Blaming a mining accident on nature

A horrific mining accident in Shandong province has sparked a round of finger-pointing. The worst offender was the civil affairs minister, who tried to lay the blame on Mother Nature. “The disaster was caused by heavy rain, not problems within the mine, so it was decided that this was a natural disaster,” he said. The mine’s bosses also allegedly could have averted the disaster if they had paid attention to warning signals . Instead, 181 miners were trapped in a flooded coal mine and now presumed dead. Rescue officials said it could take 100 days just to drain the mine of the floodwaters. The government has posted riot police at the mine company’s offices, fearing trouble from the trapped miners’ families.

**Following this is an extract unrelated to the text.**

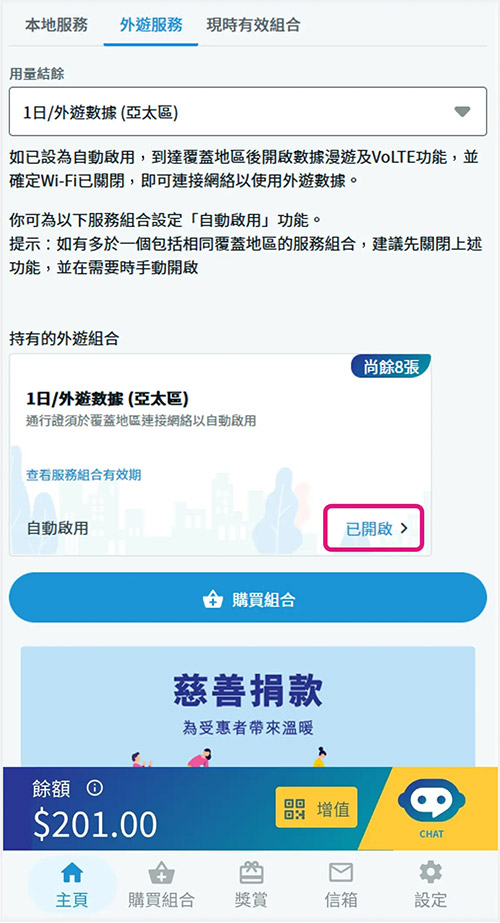500x923 pixels.
Task: Tap the 尚餘8張 badge on the pass card
Action: point(391,367)
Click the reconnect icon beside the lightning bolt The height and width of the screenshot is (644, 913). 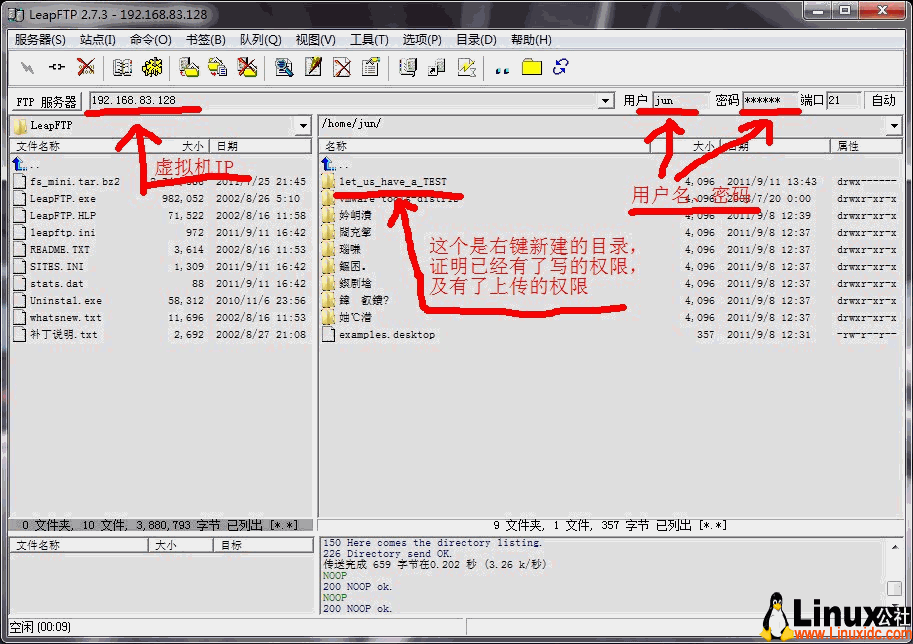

The heavy hand of government was also seen elsewhere this week in a series of new regulations aimed at dampening train protestors, and when it was revealed that several big blog providers, including Microsoft, have agreed to a government plan to register bloggers’ real names.

Record-breaking markets

The Shanghai Composite Index broke 5,000 yesterday for the first time, crossing yet another psychological threshold. Investors are happily bidding prices up on the mainland but in the last week the Shanghai Stock Exchange announced plans to curb speculation and insider trading. The SSE said it would now suspend trading on new stocks that double in value or drop below half their opening price. This only applies to new issues, of which there will be plenty. The suspension can last up to half an hour and trading can resume if the exchange accepts the company’s explanation for the volatility. The program will start September 1. Chinese individual investors were also given the option of investing in Hong Kong for the first time, in a pilot program in Tianijn that underlines the city’s growing significance to the central government.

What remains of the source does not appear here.